[Begin MATERIAL PROVIDED]
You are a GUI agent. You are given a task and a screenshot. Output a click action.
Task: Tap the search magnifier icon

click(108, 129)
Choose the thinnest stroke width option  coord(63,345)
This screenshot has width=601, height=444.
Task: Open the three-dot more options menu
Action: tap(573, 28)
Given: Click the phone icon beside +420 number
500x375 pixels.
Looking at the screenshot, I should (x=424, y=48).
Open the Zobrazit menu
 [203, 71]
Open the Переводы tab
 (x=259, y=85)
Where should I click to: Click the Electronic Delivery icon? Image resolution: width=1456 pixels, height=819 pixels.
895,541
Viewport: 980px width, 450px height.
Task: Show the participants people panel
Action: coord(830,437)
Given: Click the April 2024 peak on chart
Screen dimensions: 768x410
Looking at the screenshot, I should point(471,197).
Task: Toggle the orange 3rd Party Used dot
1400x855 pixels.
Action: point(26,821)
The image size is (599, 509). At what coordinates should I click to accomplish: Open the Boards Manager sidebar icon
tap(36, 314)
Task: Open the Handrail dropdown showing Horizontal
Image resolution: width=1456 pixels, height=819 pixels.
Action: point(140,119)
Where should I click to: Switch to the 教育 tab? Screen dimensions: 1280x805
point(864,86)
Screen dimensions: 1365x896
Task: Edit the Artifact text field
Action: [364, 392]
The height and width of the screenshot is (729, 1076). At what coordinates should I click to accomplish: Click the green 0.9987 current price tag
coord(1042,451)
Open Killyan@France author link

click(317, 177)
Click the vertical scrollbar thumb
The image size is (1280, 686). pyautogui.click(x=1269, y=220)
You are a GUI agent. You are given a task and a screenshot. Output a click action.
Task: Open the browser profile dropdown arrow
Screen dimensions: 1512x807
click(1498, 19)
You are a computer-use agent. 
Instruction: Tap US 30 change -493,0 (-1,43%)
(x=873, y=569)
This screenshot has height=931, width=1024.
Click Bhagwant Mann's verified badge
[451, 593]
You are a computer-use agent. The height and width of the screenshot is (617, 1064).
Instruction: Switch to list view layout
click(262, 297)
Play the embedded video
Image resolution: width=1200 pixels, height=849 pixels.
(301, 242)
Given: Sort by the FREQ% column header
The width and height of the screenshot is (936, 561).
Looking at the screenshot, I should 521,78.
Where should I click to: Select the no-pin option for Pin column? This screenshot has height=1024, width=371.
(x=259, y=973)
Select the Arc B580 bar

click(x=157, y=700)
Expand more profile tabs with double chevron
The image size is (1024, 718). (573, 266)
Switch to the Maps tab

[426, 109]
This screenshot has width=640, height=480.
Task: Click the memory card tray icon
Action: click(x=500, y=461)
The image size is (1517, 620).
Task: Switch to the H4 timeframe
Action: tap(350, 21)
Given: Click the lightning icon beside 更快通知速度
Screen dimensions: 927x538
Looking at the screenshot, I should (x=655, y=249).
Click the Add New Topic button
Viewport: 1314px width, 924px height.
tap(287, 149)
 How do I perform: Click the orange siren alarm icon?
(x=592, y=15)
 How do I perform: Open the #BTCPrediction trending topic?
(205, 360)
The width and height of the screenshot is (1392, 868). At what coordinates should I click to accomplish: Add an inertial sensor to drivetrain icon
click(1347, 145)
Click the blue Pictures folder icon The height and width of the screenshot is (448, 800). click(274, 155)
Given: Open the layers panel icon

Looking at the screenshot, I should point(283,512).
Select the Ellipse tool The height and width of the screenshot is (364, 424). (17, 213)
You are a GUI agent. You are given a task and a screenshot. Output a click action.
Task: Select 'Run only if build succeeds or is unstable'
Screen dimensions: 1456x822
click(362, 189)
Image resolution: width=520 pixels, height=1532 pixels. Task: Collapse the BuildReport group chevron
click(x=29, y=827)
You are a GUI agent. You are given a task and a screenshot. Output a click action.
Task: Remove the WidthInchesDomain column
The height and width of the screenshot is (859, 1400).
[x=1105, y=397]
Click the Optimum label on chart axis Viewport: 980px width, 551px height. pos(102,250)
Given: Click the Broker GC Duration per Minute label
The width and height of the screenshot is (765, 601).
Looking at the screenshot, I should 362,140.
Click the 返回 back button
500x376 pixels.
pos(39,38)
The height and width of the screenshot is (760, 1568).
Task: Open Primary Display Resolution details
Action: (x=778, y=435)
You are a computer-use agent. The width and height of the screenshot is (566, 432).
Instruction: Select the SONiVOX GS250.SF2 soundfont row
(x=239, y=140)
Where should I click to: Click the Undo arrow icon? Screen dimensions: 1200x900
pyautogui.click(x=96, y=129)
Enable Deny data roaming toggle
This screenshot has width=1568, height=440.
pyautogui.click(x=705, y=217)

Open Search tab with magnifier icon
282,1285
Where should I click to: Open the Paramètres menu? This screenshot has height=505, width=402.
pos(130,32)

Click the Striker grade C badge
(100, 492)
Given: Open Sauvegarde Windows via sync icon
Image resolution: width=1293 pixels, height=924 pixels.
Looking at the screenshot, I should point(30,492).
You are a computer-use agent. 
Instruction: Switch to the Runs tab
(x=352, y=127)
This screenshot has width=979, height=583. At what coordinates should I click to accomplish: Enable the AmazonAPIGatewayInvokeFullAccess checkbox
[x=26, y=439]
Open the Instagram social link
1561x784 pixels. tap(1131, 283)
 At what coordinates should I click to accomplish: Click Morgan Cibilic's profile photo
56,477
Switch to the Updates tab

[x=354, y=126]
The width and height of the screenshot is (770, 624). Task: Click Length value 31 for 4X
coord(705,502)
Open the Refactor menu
[End MATERIAL PROVIDED]
DO THIS -
Retype the rows starting with the line containing "The image size is (599, 509)." and going on through the line containing "Action: [364, 392]", both included, exactly as they stand.

RESULT BELOW -
The image size is (599, 509). At what coordinates should I click to accomplish: Open the Boards Manager sidebar icon
tap(36, 314)
Task: Open the Handrail dropdown showing Horizontal
Image resolution: width=1456 pixels, height=819 pixels.
Action: point(140,119)
Where should I click to: Switch to the 教育 tab? Screen dimensions: 1280x805
point(864,86)
Screen dimensions: 1365x896
Task: Edit the Artifact text field
Action: [364, 392]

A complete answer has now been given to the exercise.